Work item: The line count for "Quick" is all that is needed: say how many lines in the listing below contain it.

───── Provided information ─────

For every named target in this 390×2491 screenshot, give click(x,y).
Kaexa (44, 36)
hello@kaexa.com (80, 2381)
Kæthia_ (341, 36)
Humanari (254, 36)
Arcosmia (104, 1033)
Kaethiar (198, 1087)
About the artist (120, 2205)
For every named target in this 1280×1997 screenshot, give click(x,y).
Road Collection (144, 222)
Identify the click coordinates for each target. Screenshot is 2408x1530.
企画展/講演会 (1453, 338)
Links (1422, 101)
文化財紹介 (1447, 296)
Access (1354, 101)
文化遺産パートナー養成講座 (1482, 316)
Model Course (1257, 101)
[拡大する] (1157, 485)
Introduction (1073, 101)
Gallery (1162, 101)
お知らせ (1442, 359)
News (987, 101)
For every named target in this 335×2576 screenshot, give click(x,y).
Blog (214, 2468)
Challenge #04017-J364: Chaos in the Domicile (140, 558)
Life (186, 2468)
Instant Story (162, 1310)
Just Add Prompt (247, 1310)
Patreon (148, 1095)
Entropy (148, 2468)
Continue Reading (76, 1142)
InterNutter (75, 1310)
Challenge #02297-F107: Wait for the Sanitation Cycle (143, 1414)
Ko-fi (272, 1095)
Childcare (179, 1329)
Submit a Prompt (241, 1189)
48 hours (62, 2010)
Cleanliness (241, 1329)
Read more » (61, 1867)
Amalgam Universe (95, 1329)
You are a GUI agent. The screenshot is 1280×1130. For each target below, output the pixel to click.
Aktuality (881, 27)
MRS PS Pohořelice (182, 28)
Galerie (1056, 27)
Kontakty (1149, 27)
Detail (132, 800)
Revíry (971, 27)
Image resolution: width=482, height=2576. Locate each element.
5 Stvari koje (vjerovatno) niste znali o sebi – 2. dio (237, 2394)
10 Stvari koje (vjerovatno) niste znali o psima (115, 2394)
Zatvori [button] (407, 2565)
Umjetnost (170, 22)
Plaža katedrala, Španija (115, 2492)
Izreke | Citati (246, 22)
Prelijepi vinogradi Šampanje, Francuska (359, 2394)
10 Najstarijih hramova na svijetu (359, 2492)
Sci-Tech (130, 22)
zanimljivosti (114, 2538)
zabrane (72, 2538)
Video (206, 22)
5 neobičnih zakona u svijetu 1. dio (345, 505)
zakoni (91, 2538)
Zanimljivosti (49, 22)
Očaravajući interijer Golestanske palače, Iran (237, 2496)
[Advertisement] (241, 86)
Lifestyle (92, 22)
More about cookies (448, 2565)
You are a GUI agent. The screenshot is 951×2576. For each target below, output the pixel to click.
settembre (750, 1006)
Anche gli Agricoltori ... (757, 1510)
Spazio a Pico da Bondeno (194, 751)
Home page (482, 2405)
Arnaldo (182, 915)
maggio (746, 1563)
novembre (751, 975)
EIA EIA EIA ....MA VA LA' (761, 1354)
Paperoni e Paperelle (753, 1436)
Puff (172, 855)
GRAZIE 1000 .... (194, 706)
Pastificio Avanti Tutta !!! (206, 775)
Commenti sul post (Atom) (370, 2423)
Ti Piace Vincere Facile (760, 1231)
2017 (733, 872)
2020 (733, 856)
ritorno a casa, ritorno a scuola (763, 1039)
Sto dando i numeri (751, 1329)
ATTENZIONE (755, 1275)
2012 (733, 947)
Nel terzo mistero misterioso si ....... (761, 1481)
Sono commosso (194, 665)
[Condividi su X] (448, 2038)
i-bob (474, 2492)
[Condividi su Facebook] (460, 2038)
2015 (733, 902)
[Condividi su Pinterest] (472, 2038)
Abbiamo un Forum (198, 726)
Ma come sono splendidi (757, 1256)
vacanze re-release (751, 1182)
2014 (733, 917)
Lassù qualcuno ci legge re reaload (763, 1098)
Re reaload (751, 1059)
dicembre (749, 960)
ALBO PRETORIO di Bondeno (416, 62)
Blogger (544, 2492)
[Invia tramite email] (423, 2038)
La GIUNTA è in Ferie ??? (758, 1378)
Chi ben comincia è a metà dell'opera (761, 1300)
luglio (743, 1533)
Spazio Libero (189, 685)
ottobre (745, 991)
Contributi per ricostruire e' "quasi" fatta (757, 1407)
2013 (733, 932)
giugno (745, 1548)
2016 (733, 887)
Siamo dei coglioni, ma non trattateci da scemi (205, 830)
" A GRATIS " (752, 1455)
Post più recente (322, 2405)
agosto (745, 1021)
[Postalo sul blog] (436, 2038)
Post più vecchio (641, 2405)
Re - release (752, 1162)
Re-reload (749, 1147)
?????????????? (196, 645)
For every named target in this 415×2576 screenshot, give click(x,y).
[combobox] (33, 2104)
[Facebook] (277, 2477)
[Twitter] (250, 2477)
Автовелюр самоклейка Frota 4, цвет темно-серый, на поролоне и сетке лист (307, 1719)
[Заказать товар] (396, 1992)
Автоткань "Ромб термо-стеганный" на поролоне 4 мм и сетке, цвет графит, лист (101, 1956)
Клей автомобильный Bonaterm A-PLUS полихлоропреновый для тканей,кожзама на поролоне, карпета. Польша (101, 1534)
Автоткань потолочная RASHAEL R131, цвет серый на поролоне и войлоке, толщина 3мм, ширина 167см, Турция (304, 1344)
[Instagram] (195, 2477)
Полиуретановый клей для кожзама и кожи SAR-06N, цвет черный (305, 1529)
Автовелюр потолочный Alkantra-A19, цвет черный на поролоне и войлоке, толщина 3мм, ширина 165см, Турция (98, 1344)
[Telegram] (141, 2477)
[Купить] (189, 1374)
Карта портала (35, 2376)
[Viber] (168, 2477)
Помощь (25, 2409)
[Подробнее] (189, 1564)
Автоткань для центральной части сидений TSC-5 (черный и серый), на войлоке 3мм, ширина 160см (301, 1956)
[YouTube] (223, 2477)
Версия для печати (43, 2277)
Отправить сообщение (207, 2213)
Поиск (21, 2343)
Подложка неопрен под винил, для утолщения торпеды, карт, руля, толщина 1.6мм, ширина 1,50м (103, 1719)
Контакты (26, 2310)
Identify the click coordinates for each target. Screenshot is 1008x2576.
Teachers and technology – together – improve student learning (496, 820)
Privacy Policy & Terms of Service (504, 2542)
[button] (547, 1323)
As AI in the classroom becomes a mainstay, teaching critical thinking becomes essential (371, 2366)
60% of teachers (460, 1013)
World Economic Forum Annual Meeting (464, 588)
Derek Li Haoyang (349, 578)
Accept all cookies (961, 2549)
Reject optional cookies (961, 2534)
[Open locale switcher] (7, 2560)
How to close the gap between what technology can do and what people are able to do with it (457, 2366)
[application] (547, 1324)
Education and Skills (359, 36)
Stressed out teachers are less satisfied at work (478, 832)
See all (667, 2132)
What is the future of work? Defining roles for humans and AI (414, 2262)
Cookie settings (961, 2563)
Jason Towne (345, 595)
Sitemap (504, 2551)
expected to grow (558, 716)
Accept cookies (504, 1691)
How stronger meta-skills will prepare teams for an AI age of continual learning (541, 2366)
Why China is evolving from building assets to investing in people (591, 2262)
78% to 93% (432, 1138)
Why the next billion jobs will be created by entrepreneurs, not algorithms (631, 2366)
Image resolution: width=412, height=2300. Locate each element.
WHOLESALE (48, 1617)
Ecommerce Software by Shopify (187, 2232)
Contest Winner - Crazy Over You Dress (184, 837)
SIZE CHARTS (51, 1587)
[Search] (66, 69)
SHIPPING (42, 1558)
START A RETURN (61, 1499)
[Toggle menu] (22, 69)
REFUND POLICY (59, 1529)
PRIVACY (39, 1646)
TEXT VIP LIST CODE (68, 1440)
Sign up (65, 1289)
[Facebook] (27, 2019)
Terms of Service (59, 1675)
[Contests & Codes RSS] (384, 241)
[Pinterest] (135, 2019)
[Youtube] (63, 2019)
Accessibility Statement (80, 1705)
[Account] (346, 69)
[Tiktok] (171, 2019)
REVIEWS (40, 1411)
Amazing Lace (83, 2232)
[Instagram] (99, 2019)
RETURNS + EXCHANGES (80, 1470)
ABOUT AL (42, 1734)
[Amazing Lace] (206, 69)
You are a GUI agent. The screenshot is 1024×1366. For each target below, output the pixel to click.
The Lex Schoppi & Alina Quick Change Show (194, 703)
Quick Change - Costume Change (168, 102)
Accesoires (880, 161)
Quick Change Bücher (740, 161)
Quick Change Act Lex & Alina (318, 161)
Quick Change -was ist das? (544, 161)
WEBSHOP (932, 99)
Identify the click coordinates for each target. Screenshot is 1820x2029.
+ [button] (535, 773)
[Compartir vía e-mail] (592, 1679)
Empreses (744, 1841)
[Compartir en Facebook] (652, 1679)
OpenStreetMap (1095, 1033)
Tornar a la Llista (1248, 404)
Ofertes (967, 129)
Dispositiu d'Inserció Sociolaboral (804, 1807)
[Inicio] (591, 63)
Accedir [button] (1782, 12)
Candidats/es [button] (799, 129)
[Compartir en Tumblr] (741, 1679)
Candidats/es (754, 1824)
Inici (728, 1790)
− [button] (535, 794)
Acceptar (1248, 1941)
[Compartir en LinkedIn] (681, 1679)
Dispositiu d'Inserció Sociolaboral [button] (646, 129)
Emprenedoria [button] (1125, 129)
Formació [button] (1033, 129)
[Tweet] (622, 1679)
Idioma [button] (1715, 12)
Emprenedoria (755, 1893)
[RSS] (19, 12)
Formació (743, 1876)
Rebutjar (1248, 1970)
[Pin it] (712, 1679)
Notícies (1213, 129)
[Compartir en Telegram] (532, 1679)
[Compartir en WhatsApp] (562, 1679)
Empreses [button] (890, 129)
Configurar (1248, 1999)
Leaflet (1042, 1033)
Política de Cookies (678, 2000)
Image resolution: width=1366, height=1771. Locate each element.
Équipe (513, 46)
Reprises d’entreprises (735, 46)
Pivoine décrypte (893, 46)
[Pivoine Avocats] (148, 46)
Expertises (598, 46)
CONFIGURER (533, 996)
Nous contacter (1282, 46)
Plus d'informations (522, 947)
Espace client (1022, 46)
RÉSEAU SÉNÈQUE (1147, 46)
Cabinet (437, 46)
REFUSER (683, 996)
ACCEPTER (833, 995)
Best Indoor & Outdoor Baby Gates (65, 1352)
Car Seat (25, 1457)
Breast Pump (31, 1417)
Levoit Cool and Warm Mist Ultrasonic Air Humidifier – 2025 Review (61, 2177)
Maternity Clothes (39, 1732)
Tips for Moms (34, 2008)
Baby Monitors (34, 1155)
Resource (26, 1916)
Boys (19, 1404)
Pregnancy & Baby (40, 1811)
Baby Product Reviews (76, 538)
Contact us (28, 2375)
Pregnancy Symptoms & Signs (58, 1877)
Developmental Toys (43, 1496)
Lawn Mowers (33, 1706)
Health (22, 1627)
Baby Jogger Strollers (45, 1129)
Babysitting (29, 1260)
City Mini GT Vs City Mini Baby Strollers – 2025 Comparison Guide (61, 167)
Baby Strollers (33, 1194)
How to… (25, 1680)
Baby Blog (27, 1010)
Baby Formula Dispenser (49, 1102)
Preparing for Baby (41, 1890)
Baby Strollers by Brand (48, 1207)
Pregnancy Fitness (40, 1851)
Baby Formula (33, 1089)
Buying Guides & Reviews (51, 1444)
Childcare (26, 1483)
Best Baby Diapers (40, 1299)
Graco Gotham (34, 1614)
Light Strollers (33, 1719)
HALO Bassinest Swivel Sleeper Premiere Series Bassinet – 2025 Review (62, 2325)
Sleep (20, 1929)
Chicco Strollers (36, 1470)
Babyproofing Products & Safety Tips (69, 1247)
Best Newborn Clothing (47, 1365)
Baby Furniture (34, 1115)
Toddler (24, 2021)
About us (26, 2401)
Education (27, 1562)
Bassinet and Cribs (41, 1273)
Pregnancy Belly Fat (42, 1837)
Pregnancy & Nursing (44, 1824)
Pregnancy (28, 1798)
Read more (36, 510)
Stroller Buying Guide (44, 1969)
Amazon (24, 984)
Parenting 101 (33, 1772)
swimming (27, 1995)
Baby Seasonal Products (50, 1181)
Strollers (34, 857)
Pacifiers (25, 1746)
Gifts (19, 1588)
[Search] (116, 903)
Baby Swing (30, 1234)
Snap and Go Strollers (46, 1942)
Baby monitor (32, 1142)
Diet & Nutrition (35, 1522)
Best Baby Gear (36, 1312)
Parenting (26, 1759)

─────

Response box: 5